Here is an example of the data:
+----+--------+----------+-------+
| ID | feeder | comp | cycle |
| 1 | 123456 | 1/1/2001 | 36 |
| 2 | 123456 | 1/1/2004 | 36 |
| 3 | 123456 | 7/1/2007 | 36 |
| 4 | 123456 | 3/1/2011 | 36 |
| 5 | 123456 | 1/1/2014 | 36 |
+----+--------+----------+-------+
Here is an example of the result set I would want (please note: cycle can vary by circuit, so the value in the cycle column needs to be in the calculation to determine if I exceeded the cycle by 6 months between trimmings):
+----+--------+----------+-------+
| ID | feeder | comp | cycle |
| 3 | 123456 | 7/1/2007 | 36 |
| 4 | 123456 | 3/1/2011 | 36 |
+----+--------+----------+-------+
This is the query I started but I'm failing really hard at determining how to make the date calculations correctly:
SELECT temp_feederList.Feeder, Temp_outagesInfo.causeType, Temp_outagesInfo.StormNameThunder, Temp_outagesInfo.deviceGroup, Temp_outagesInfo.beginTime, tbl_Trim_History.COMP, tbl_Trim_History.CYCLE
FROM (temp_feederList
LEFT JOIN Temp_outagesInfo ON temp_feederList.Feeder = Temp_outagesInfo.Feeder)
LEFT JOIN tbl_Trim_History ON Temp_outagesInfo.Feeder = tbl_Trim_History.CIRCUIT_ID;
I wasn't really able to figure out where I need to go from here to get that most recent entry and perform the mathematical comparison. I've never been asked to do SQL this complex before, so I want to thank all of you for your patience and any assistance you're willing to lend.
I'm making some assumptions, but this uses a subquery to give you rows in the feeder list where the previous completed date was greater than the number of months ago indicated by the cycle:
SELECT tbl_Trim_History.ID, tbl_Trim_History.feeder,
tbl_Trim_History.comp, tbl_Trim_History.cycle
FROM tbl_Trim_History
WHERE tbl_Trim_History.comp>
(SELECT Max(DateAdd("m", tbl_Trim_History.cycle, comp))
FROM tbl_Trim_History T2
WHERE T2.feeder = tbl_Trim_History.feeder AND
T2.comp < tbl_Trim_History.comp)
If you needed to check for longer than 36 months you could add an arbitrary value to the months calculated by the DateAdd function.
Also I don't know if the value of cycle specified the number of month from the prior cycle or the number of months to the next one.
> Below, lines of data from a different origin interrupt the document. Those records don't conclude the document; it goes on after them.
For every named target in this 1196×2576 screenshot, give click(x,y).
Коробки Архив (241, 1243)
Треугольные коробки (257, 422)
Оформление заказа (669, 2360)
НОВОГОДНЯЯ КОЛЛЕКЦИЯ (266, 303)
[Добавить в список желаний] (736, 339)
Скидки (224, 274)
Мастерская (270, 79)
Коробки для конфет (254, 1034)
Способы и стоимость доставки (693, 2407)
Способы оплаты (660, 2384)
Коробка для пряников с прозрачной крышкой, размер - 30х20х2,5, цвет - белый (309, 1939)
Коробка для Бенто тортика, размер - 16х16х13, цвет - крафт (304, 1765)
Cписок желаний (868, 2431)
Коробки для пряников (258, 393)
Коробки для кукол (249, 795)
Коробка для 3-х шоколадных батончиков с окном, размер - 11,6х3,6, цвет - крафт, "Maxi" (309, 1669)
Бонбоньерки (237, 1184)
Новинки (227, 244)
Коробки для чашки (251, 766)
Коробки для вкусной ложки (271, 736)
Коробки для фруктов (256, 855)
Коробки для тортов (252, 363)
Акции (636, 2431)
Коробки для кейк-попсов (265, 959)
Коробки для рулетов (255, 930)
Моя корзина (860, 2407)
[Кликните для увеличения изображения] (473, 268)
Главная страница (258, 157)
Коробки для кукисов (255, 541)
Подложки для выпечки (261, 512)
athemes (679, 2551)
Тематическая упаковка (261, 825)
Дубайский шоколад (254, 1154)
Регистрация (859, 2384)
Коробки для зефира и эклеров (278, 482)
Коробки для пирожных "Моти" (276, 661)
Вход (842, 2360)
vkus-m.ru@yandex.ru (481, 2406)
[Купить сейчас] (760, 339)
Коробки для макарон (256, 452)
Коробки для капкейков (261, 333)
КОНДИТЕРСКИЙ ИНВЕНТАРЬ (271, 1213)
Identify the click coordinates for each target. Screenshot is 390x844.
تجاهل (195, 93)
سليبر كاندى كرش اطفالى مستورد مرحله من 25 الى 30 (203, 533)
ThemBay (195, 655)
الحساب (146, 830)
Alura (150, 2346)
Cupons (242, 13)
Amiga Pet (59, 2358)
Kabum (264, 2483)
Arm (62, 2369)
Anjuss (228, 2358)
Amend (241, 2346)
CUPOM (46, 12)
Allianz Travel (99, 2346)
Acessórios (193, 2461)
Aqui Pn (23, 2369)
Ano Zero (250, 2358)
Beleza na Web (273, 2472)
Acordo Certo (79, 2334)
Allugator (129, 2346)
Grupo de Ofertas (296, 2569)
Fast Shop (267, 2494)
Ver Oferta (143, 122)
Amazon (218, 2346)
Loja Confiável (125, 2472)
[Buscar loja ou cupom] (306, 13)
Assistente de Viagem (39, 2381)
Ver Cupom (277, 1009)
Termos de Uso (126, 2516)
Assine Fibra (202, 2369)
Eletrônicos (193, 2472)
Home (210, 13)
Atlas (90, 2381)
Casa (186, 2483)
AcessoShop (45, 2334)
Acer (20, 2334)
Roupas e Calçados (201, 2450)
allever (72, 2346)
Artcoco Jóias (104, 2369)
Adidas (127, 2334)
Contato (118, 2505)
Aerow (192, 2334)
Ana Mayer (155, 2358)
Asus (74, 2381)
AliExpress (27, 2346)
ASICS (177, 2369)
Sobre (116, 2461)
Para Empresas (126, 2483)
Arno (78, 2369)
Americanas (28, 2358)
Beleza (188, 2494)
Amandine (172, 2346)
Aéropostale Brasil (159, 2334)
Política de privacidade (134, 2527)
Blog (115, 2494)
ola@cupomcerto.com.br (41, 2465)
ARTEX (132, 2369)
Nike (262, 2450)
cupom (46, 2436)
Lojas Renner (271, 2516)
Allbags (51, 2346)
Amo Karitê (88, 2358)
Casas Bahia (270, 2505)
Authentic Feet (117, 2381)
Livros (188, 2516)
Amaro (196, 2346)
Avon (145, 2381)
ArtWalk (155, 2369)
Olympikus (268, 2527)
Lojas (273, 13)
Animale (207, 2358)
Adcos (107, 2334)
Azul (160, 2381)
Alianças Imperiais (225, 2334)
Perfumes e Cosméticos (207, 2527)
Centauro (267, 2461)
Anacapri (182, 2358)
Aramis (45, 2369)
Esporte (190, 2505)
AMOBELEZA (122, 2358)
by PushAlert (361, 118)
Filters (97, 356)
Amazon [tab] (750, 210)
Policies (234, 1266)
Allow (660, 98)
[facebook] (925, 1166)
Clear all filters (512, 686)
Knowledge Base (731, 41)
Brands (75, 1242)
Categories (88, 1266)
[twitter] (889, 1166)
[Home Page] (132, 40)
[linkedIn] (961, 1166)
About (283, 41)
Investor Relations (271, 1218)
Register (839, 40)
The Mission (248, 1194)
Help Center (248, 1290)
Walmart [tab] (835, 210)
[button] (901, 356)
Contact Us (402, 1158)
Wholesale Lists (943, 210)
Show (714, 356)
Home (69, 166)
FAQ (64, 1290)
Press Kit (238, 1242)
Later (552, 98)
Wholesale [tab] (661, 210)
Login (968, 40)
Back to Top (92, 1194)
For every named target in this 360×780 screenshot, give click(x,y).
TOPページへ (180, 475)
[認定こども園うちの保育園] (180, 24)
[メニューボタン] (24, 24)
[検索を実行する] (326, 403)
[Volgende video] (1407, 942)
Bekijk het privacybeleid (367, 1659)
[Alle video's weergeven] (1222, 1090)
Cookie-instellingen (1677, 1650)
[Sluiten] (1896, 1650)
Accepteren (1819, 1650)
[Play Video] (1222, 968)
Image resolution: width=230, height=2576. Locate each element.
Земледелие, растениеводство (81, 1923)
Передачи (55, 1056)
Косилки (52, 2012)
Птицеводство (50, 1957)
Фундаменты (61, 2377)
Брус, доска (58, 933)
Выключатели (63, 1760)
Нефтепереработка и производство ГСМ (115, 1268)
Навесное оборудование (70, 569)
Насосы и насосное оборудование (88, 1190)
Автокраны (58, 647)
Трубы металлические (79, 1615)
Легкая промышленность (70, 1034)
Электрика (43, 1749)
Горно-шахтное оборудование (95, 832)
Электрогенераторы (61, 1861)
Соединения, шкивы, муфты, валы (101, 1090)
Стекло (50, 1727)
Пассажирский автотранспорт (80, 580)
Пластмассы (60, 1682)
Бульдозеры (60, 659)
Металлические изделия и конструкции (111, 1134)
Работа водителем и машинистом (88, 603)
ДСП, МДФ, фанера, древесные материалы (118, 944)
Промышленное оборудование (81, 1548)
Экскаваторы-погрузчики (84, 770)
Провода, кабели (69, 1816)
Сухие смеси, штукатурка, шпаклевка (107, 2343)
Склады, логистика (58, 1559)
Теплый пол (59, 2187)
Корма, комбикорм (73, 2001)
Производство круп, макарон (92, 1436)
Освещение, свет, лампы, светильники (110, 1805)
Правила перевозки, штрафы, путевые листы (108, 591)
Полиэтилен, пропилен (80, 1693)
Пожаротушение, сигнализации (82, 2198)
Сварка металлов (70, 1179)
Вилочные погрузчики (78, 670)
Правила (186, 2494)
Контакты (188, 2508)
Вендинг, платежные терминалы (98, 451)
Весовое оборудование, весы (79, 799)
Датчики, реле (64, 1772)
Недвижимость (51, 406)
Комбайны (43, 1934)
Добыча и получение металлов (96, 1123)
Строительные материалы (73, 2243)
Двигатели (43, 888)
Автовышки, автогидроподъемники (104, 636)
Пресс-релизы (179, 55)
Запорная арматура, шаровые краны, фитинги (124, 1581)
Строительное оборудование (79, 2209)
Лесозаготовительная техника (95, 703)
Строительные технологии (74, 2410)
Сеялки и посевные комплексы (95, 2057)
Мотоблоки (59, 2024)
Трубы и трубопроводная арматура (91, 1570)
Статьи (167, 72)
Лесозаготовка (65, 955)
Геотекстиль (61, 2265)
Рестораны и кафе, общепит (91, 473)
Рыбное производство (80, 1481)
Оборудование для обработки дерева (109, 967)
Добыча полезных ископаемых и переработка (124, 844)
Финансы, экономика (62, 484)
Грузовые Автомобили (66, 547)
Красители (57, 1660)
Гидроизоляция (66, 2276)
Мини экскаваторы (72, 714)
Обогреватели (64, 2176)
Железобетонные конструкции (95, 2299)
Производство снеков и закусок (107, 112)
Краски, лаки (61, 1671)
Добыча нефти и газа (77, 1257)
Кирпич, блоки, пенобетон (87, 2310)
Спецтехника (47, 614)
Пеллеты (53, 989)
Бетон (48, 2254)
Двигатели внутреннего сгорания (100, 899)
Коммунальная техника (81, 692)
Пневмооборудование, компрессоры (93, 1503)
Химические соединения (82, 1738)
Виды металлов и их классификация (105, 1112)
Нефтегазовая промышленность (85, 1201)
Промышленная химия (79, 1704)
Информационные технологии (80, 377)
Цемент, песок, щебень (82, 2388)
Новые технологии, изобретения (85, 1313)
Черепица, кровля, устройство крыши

If the latter I would change tbl_Trim_History.cycle in the DateAdd function to just cycle.
SELECT tbl_trim_history.ID, tbl_trim_history.Feeder,
tbl_trim_history.Comp, tbl_trim_history.Cycle,
(select max(comp) from tbl_trim_history T
where T.feeder=tbl_trim_history.feeder and
t.comp<tbl_trim_history.comp) AS PriorComp,
IIf(DateDiff("m",[priorcomp],[comp])>36,"x") AS [Select]
FROM tbl_trim_history;
This query identifies (with an X in the last column) the records from tbl_trim_history that exceed the cycle time - but as noted in the comments I'm not entirely sure if this is what you need or not, or how to incorporate the other 2 tables. Once you see what it is doing you can modify it to only keep the records you need.